(Records from a data collection)

• • • • • • •

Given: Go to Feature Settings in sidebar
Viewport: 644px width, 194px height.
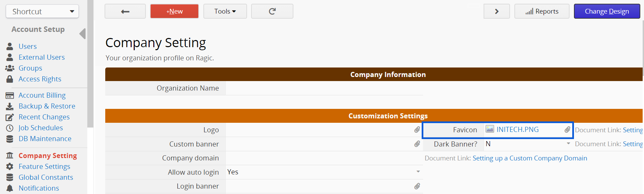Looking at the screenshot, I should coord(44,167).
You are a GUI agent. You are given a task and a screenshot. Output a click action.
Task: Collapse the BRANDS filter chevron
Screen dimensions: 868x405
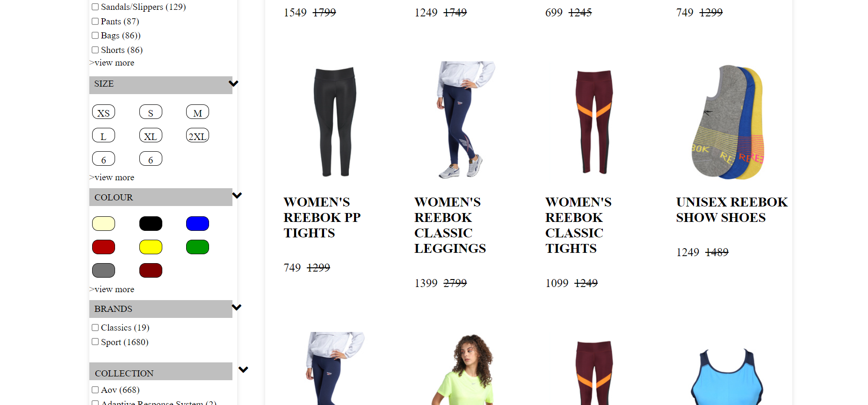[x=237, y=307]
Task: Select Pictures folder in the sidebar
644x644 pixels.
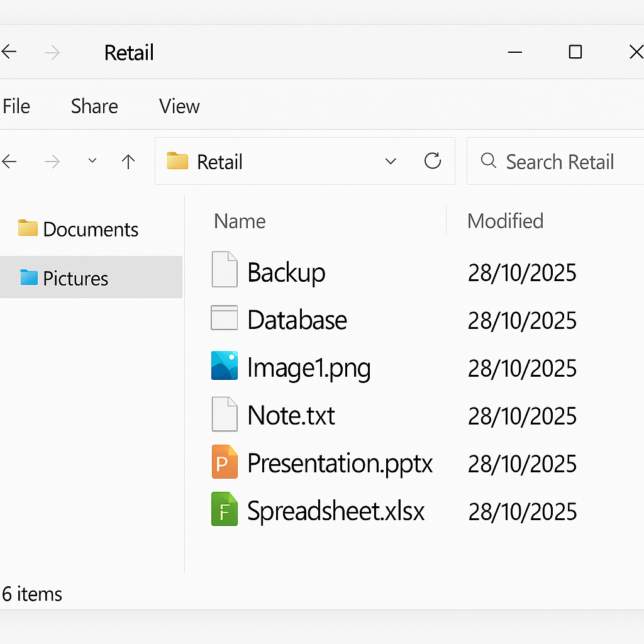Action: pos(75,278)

• • • • • • •

● The task: Your copy should match the entries above exactly and contain no pictures.

● Worked solution:
Given: Go to Feature Settings in sidebar
Viewport: 644px width, 194px height.
Looking at the screenshot, I should coord(44,167).
You are a GUI agent. You are given a task and a screenshot. Output a click action.
Task: Collapse the BRANDS filter chevron
Screen dimensions: 868x405
[x=237, y=307]
Task: Select Pictures folder in the sidebar
644x644 pixels.
Action: pos(75,278)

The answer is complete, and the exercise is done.